The law provides a tax break for American businesses that hire workers who have been unemployed for at least 60 days.
Feingold is proposing to extend the jobs tax credit through 2011 and expand it to help businesses that hire new employees, expand work hours for their current workforce or simply raise worker pay.
Among the bill’s provisions:
- The tax credit would amount to 15 percent of the increase in eligible payroll for 2010 and 10 percent of the increase in 2011.
- The tax credit would be based on a firm’s total eligible payroll so it would reward firms that expand work hours or raise pay as well as hiring more workers.
- The tax credit would be calculated on a quarter over year-ago-quarter basis to avoid seasonal employment spikes. For example, wages for the first quarter of 2010 are compared with wages for the first quarter of 2009.
Over the last couple weeks, Feingold met with several executives representing various industries in the state.

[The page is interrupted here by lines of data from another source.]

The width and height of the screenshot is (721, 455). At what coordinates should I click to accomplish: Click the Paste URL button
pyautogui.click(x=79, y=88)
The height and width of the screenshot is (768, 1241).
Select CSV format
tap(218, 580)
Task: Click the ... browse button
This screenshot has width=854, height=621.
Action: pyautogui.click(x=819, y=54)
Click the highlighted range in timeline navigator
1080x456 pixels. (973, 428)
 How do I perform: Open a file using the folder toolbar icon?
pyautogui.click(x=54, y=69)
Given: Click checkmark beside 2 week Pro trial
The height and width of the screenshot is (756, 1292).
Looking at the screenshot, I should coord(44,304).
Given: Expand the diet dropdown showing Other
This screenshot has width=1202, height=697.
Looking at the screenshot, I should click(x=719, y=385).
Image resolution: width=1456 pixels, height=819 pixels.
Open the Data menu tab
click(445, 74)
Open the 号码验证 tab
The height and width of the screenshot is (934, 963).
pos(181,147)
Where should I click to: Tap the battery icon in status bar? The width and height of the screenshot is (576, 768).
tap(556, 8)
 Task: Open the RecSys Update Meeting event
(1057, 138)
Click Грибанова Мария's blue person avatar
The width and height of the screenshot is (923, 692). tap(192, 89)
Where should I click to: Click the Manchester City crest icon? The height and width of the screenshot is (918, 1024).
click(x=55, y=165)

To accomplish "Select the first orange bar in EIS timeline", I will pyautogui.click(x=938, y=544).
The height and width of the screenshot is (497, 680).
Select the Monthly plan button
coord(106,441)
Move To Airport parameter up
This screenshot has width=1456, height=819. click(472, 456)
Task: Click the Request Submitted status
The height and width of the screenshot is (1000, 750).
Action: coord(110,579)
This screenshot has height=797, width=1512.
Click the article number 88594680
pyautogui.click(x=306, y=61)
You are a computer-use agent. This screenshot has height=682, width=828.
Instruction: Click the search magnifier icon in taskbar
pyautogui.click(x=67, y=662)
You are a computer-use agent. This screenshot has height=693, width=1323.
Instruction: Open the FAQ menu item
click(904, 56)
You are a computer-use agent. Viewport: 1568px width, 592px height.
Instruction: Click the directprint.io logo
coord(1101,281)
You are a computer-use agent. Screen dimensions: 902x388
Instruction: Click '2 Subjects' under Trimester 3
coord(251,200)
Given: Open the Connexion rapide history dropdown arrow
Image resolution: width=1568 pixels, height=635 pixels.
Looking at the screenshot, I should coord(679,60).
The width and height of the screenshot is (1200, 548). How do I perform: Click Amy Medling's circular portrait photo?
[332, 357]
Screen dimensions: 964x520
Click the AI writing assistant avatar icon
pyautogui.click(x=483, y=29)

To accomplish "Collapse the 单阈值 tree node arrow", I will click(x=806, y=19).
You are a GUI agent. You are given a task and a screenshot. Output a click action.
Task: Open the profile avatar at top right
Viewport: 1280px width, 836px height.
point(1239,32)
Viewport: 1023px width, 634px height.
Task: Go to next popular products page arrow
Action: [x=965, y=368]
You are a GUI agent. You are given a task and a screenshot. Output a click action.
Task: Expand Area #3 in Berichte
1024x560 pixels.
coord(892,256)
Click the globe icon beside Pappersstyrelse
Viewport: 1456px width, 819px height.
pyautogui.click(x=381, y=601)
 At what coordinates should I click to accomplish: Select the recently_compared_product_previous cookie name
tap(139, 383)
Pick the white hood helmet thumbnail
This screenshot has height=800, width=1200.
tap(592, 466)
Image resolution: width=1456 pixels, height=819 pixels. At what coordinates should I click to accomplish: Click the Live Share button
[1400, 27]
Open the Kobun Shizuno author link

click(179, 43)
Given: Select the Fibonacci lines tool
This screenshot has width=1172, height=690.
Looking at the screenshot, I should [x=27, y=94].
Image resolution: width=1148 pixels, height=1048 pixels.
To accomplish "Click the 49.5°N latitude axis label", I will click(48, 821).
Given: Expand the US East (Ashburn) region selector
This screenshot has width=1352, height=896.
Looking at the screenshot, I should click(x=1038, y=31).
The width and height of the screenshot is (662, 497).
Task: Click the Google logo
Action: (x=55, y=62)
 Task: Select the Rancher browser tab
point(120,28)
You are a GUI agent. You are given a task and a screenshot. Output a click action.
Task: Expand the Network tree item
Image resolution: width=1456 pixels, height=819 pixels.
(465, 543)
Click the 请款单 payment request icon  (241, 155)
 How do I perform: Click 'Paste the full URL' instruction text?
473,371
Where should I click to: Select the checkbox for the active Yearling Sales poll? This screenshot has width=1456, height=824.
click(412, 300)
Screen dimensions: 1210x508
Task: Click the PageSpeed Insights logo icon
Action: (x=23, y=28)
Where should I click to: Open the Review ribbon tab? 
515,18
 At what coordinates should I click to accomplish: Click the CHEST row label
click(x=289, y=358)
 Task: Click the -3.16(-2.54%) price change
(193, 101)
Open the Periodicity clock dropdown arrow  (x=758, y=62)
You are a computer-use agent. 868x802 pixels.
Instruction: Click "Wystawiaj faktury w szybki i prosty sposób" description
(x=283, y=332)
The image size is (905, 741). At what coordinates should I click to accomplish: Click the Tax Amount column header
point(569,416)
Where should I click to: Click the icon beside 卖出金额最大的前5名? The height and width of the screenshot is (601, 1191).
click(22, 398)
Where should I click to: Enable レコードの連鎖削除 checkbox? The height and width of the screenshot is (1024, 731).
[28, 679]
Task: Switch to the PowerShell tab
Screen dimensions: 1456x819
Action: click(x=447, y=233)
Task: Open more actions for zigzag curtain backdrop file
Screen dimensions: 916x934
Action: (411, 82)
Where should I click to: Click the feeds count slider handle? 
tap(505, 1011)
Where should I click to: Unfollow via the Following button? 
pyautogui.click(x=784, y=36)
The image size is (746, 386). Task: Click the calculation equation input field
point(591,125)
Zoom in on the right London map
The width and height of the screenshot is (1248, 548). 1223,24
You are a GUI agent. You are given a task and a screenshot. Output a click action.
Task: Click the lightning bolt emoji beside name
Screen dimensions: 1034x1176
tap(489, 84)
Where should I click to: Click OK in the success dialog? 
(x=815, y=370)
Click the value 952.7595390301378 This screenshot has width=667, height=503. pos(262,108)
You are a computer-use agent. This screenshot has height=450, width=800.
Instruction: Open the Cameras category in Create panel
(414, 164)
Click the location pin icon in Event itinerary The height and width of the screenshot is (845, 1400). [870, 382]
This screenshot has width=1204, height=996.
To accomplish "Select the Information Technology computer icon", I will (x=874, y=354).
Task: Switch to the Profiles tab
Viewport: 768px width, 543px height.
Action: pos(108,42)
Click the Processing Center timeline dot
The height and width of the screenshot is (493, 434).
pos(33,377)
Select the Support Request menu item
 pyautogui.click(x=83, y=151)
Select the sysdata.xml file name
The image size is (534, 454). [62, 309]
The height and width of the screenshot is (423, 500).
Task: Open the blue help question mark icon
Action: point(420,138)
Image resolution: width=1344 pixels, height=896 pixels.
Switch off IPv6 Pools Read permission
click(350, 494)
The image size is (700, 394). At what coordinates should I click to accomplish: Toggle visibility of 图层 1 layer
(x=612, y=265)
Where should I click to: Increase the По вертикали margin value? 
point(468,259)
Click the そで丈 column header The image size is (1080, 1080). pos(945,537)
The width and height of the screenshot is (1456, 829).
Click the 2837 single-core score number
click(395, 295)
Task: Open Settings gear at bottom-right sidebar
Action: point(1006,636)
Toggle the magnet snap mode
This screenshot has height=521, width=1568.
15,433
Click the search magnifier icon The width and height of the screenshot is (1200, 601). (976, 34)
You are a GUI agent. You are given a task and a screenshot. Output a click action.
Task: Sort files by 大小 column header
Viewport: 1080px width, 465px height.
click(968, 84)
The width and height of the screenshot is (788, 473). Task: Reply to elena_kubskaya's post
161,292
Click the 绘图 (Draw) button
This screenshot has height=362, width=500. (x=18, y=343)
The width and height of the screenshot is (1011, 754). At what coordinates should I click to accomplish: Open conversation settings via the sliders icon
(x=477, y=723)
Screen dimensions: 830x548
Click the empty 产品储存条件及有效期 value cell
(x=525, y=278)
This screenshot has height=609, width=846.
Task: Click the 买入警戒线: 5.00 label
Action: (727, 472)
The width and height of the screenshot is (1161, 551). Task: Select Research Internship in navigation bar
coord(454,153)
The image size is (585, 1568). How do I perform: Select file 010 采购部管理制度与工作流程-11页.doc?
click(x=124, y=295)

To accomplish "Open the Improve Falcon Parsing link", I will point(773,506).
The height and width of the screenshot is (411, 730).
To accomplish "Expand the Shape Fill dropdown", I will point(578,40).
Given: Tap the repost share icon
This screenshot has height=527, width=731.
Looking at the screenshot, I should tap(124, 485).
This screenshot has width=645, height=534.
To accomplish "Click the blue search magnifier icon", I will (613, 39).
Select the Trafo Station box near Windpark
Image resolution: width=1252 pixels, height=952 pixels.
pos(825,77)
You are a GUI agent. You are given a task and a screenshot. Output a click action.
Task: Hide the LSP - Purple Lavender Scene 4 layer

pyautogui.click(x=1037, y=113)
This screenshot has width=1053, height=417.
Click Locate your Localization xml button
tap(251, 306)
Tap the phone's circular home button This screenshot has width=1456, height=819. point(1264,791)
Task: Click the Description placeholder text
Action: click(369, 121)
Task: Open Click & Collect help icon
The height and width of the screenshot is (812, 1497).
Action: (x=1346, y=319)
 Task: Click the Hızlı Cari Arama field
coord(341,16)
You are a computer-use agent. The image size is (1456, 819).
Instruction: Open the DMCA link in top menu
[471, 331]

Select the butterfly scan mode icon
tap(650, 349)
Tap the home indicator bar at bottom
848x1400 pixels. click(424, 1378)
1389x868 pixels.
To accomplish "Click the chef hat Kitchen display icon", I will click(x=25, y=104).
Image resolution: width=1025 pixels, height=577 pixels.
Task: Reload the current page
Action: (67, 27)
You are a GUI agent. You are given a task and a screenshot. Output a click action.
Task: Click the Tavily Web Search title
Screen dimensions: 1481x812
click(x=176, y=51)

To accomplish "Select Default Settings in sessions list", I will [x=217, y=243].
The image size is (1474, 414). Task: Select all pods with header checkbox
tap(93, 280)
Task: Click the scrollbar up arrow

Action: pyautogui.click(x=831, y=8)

Michael Retzer, chief financial officer and controller of Strohwig Industries Inc. in Richfield, was among those bending Feingold’s ear.
Retzer said the bill that was recently passed actually created an unfair loophole for some employers.
“I think this is a much better idea. With the other one, you can scam the system – fire your employees, turn them over and hire people who have been laid off for 60 days instead. (The new bill) is kind of like a training credit. We have to train our new people,” Retzer said. “There’s a lot of orientation work. It would be very helpful to employees as well as employers.”
Strohwig, which manufactures diecasts for automotive parts and machining for large pieces, has 155 employees at its plant in Washington County. Retzer says the company’s business has picked up in recent months.
Retzer was inspired to become politically involved when he read a BizTimes Milwaukee cover story about “America’s Other War,” which focused on American manufacturers trying to compete in a global economy. He is now the executive director of the Milwaukee chapter of the National Tooling and Machining Association. It is in that capacity that he visits Feingold annually to discuss manufacturing issues.
Richard Reichertz, president of ATACO Steel Products Corp. in Cedarburg, visited Feingold as part of a lobbying trip for the Precision Metal Forming Association.
“I’m in favor of any type of tax deduction for small businesses. We consider ourselves the job creators. Anything we can get back would be helpful for us. You know, 2009 was a tough year for all of us. We see business picking up. This credit would help,” Reichertz said. “We had some wage freezes in place. This will help us get over the wage freezes, which I think will help the economy in general, because our employees will feel confident and start spending money, as well. It also frees up some cash. The banks have tightened their lending standards. We need to continue to invest in our business, in capital equipment, which also will create jobs locally, as well.”
Feingold told BizTimes, “Over the last few weeks, I have had the opportunity to meet with Wisconsin business leaders – both in Wisconsin and some who have traveled out to Washington, D.C., including CEOs of manufacturing and engineering firms. I’ve asked them what they thought about my proposal, and their response has been very positive. These CEOs have told me and my staff how the tax credit would be especially helpful in 2011, when more businesses may be in a better position to expand their payroll as the economy strengthens. While a jobs tax credit won’t solve all the problems businesses face, as one CEO I met with said, the jobs tax credit would be an important arrow in the quiver for businesses. I will continue working to extend and expand the jobs tax credit to help businesses hire and bring down unemployment.”